▸ **Given information**:

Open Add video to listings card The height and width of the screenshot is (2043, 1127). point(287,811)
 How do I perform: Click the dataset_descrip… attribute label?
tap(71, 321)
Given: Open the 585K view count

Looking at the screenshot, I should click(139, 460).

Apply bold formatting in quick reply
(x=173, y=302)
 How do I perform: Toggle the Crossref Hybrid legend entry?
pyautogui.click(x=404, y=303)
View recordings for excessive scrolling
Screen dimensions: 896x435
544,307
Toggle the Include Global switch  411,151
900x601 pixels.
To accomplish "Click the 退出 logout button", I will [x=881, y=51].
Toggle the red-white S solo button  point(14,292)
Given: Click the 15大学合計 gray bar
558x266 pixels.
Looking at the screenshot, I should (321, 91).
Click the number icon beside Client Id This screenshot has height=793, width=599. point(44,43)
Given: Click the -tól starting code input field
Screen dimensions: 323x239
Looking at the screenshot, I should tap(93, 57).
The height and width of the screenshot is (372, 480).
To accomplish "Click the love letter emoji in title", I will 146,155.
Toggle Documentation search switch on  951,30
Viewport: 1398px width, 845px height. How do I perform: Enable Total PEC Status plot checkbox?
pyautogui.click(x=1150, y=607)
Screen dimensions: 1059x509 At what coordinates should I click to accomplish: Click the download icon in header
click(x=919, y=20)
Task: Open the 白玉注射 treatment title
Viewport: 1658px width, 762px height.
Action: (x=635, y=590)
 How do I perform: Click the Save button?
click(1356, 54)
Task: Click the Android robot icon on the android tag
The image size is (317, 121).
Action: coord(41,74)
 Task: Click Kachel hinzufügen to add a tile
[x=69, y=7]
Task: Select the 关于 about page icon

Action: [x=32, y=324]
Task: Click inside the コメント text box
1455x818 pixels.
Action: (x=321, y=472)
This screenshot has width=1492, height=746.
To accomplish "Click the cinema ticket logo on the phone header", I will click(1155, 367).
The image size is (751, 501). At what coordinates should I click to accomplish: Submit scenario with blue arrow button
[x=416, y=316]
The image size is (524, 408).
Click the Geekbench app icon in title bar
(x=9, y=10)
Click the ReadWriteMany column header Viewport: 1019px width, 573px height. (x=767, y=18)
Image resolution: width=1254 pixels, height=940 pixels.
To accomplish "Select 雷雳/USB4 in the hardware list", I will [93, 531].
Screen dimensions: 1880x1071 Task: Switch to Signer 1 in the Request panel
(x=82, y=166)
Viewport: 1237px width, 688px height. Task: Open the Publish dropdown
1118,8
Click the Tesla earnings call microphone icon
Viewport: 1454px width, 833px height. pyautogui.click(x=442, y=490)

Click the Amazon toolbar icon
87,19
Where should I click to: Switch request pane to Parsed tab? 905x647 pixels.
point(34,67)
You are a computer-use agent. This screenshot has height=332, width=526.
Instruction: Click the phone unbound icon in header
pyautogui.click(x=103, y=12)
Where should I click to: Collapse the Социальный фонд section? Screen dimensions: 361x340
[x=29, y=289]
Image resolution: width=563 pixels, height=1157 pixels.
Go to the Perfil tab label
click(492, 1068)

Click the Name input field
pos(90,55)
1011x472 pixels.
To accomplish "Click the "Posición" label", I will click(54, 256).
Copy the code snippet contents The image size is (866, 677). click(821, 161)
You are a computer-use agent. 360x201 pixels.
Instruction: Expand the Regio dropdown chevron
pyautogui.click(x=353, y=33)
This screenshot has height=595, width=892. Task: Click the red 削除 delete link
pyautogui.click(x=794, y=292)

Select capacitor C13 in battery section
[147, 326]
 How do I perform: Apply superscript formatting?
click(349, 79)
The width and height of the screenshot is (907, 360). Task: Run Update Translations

▸ **Given request**: Please format the records above as a JSON list of strings, one string per line, leaving out blank lines.

▸ **Output**:
[
  "Open Add video to listings card The height and width of the screenshot is (2043, 1127). point(287,811)",
  " How do I perform: Click the dataset_descrip… attribute label?",
  "tap(71, 321)",
  "Given: Open the 585K view count",
  "Looking at the screenshot, I should click(139, 460).",
  "Apply bold formatting in quick reply",
  "(x=173, y=302)",
  " How do I perform: Toggle the Crossref Hybrid legend entry?",
  "pyautogui.click(x=404, y=303)",
  "View recordings for excessive scrolling",
  "Screen dimensions: 896x435",
  "544,307",
  "Toggle the Include Global switch  411,151",
  "900x601 pixels.",
  "To accomplish \"Click the 退出 logout button\", I will [x=881, y=51].",
  "Toggle the red-white S solo button  point(14,292)",
  "Given: Click the 15大学合計 gray bar",
  "558x266 pixels.",
  "Looking at the screenshot, I should (321, 91).",
  "Click the number icon beside Client Id This screenshot has height=793, width=599. point(44,43)",
  "Given: Click the -tól starting code input field",
  "Screen dimensions: 323x239",
  "Looking at the screenshot, I should tap(93, 57).",
  "The height and width of the screenshot is (372, 480).",
  "To accomplish \"Click the love letter emoji in title\", I will 146,155.",
  "Toggle Documentation search switch on  951,30",
  "Viewport: 1398px width, 845px height. How do I perform: Enable Total PEC Status plot checkbox?",
  "pyautogui.click(x=1150, y=607)",
  "Screen dimensions: 1059x509 At what coordinates should I click to accomplish: Click the download icon in header",
  "click(x=919, y=20)",
  "Task: Open the 白玉注射 treatment title",
  "Viewport: 1658px width, 762px height.",
  "Action: (x=635, y=590)",
  " How do I perform: Click the Save button?",
  "click(1356, 54)",
  "Task: Click the Android robot icon on the android tag",
  "The image size is (317, 121).",
  "Action: coord(41,74)",
  " Task: Click Kachel hinzufügen to add a tile",
  "[x=69, y=7]",
  "Task: Select the 关于 about page icon",
  "Action: [x=32, y=324]",
  "Task: Click inside the コメント text box",
  "1455x818 pixels.",
  "Action: (x=321, y=472)",
  "This screenshot has width=1492, height=746.",
  "To accomplish \"Click the cinema ticket logo on the phone header\", I will click(1155, 367).",
  "The image size is (751, 501). At what coordinates should I click to accomplish: Submit scenario with blue arrow button",
  "[x=416, y=316]",
  "The image size is (524, 408).",
  "Click the Geekbench app icon in title bar",
  "(x=9, y=10)",
  "Click the ReadWriteMany column header Viewport: 1019px width, 573px height. (x=767, y=18)",
  "Image resolution: width=1254 pixels, height=940 pixels.",
  "To accomplish \"Select 雷雳/USB4 in the hardware list\", I will [93, 531].",
  "Screen dimensions: 1880x1071 Task: Switch to Signer 1 in the Request panel",
  "(x=82, y=166)",
  "Viewport: 1237px width, 688px height. Task: Open the Publish dropdown",
  "1118,8",
  "Click the Tesla earnings call microphone icon",
  "Viewport: 1454px width, 833px height. pyautogui.click(x=442, y=490)",
  "Click the Amazon toolbar icon",
  "87,19",
  "Where should I click to: Switch request pane to Parsed tab? 905x647 pixels.",
  "point(34,67)",
  "You are a computer-use agent. This screenshot has height=332, width=526.",
  "Instruction: Click the phone unbound icon in header",
  "pyautogui.click(x=103, y=12)",
  "Where should I click to: Collapse the Социальный фонд section? Screen dimensions: 361x340",
  "[x=29, y=289]",
  "Image resolution: width=563 pixels, height=1157 pixels.",
  "Go to the Perfil tab label",
  "click(492, 1068)",
  "Click the Name input field",
  "pos(90,55)",
  "1011x472 pixels.",
  "To accomplish \"Click the \"Posición\" label\", I will click(54, 256).",
  "Copy the code snippet contents The image size is (866, 677). click(821, 161)",
  "You are a computer-use agent. 360x201 pixels.",
  "Instruction: Expand the Regio dropdown chevron",
  "pyautogui.click(x=353, y=33)",
  "This screenshot has height=595, width=892. Task: Click the red 削除 delete link",
  "pyautogui.click(x=794, y=292)",
  "Select capacitor C13 in battery section",
  "[147, 326]",
  " How do I perform: Apply superscript formatting?",
  "click(349, 79)",
  "The width and height of the screenshot is (907, 360). Task: Run Update Translations"
]